I want to look that cute straddling a fence and I want to pop the hell out of those balloons.
"Blue skies are coming but I know that it's hard," - Noah and the Whale.
Here it is folks, the wedding week. Sheesh.
Who knew time was on the enemy side. I guess my body senses it as well, because ironically, I am sick.
My nose feels as stuffed as a turkey on thanksgiving day, and I hate stuffing.
I wish I could reverse time, and travel back into time when I was little.
I would tell myself that life will be hard, so face every pain when it comes so it doesn't build up into walls that I have to lie to climb over.
It's agonizing, it's old and I am backpedaling in circles because I am afraid to take another route.
4 years later here is 19 years of hurt on top of 4 years of problems that my heart never even touched.
You can process pain for years but if you don't connect it to your heart, your picking up papers that have already been graded. I stare at myself and demand freedom, but thats not enough.

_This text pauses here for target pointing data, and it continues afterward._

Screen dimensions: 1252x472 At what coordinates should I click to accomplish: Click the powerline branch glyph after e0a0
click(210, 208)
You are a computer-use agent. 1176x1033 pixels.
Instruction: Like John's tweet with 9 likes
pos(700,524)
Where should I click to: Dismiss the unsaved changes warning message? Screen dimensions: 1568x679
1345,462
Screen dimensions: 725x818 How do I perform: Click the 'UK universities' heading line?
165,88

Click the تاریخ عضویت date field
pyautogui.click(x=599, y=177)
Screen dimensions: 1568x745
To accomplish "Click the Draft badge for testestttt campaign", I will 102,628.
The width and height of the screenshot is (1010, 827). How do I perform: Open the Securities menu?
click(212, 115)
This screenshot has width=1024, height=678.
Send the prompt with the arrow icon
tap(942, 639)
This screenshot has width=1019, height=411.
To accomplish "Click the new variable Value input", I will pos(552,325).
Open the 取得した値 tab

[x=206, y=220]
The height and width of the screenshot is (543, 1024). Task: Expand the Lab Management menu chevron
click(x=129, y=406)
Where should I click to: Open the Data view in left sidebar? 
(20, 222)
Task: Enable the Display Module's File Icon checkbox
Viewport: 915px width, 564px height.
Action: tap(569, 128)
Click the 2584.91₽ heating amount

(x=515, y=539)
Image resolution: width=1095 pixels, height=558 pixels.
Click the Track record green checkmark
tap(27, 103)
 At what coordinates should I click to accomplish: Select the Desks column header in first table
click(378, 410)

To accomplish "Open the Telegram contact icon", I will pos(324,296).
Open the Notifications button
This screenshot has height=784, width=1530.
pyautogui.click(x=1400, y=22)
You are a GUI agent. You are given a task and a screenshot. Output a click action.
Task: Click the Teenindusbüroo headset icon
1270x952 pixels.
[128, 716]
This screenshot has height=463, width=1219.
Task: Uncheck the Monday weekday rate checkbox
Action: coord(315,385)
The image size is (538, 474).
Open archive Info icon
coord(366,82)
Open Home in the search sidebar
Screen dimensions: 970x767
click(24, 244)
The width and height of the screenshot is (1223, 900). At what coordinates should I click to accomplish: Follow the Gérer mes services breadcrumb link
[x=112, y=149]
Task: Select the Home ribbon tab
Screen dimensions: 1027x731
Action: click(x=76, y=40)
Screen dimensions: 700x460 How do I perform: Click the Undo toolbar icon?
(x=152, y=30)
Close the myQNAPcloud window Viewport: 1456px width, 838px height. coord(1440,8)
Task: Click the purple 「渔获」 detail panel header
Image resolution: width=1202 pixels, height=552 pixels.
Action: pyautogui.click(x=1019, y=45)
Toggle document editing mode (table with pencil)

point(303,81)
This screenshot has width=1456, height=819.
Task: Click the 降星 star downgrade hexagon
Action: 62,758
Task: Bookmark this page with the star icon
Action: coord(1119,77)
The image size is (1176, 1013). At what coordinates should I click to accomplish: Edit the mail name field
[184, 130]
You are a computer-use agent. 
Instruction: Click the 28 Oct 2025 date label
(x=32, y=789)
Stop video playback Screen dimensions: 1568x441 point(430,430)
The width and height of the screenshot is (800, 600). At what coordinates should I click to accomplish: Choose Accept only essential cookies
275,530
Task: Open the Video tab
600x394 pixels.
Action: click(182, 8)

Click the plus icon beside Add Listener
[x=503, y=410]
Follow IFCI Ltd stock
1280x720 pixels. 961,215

My mom desperately and persistently cried out to you for healing, for peace, you gave her 4 years of embarrassingly painful cancer and then healing in the form of death. How bright must my light be for you to see my tears while I attend church full of loss and pain?
But I still go, that counts for something, right?
My ways are not your ways,
Thats for sure.
I have to backpedal to start pedaling and that is a tiring thing.